Personally I find the C implementation easier to read than the lua one.

@laurasweet8888 - this is a very common Lua idiom, though granted that the specific use of it you cite is weird/obscure and  I doubt it even does what the author intended!  (it will NOT assign nil to “variable” when v=="" as it seems to imply was its intent, see @spheregamestudios rewording of it for a version that would work properly if that’s it’s intended function).

this tends to happen only if you believe that it is truly equivalent to C’s ternary operator - which it isn’t.  if you understand what it _ is _, then it operates exactly as expected.

it’s just a boolean expression, so if you replace “CONDITION” with either true/false and evaluate the expansions (“false and false or true”, “true and false or true”), keeping in mind order of operations (and before or) you’ll find they both evaluate true.

then for @laurasweet8888’s specific example, consider that nil evaluates as false in a boolean expression and you’ll see that the OP code probably doesn’t do what it thinks it does.  so not only is it obscure, it’s probably broken.  (where “probably” means “almost certainly” - I can’t see anything useful that code actually accomplishes beyond “variable = v”)

C’s ternary operator would evaluate only  “CONDITION” as the conditional boolean expression.  (one of the other two expressions would also be evaluated, but as part of the assignment, not as part of the conditional)

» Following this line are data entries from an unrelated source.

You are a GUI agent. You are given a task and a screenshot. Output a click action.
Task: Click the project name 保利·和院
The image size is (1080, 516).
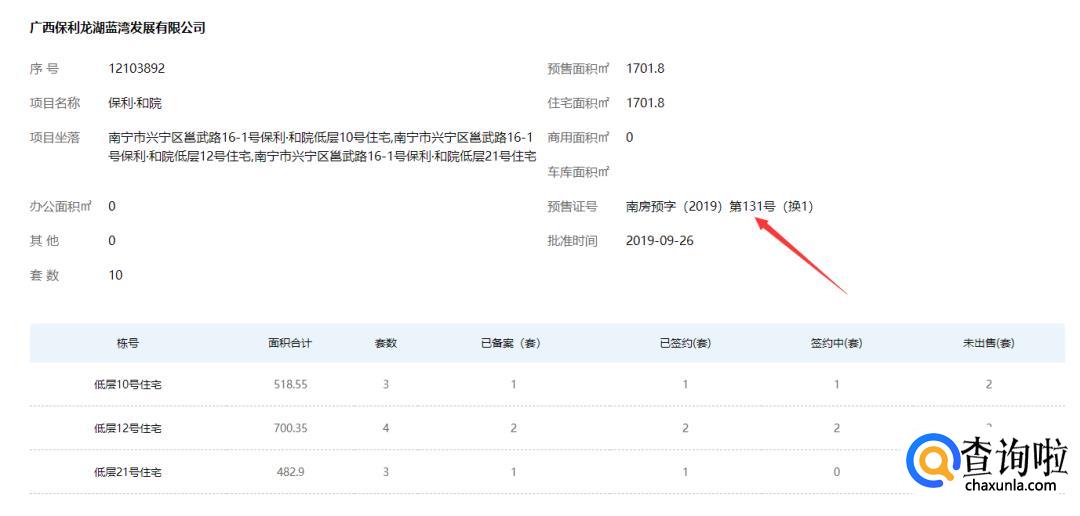135,103
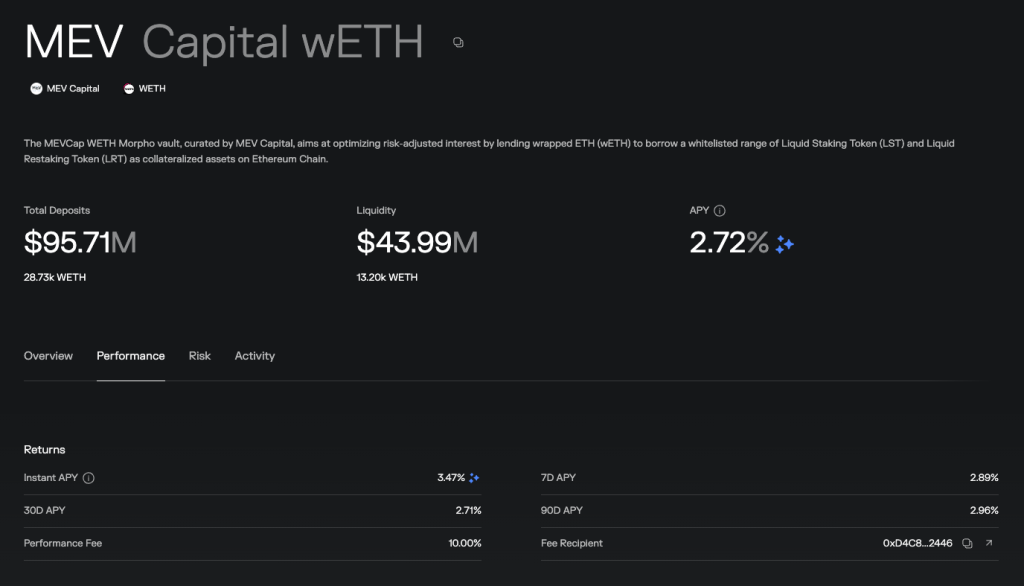Copy the vault address beside the title

pos(458,43)
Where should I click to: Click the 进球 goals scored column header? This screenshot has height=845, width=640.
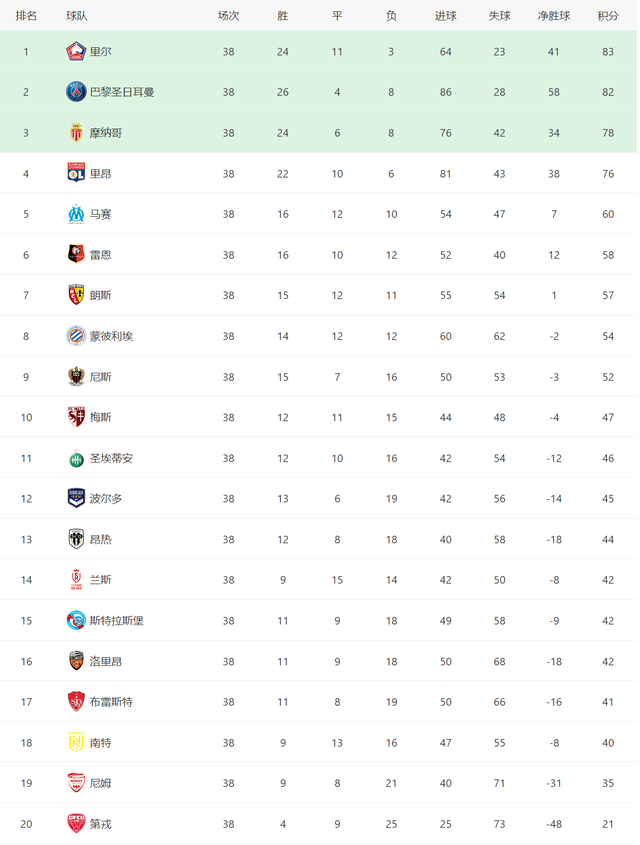coord(446,16)
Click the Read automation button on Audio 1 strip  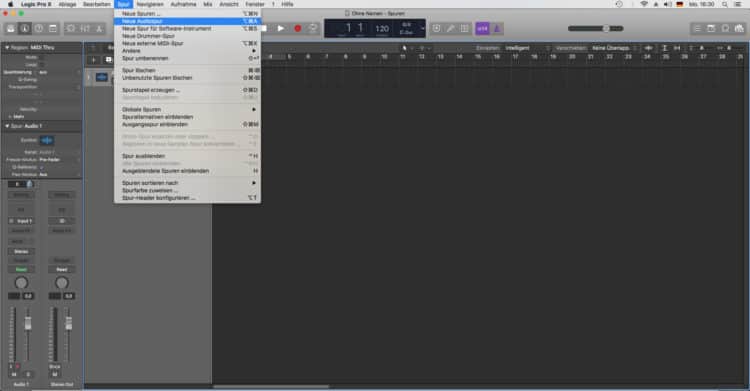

@laurasweet8888 - fwiw, IFF our guess as to what the original code was intended to do is correct (assign v to variable, unless v is the blank string, in which case assign nil to variable) then this would have been the proper formulation using Lua’s ternary-style idiom:

variable = v~="" and v or nil

it looks similar but is critically different!

Thanks for the explanations.  I like my code to be clear and readable.  This is what drew me to Lua in the first place.  If I wanted totally unreadable code I would have chosen perl. 

This seems way clearer and still only takes up one line.  So it seems like the logical way to go.  

local variable
if v == “” then variable = nil else variable = v end

This is the code snippet I was trying to understand.  Of course, I knew what it was doing.  It just bugged me that I didn’t exactly know how it was doing it.  

local function inherit(image, properties) for k,v in pairs(properties) do image[k] = v == "" and nil or v end return image end

rewrite it - you might want to rewrite for style, and no problem there, but  need to rewrite because it doesn’t do what it seems to.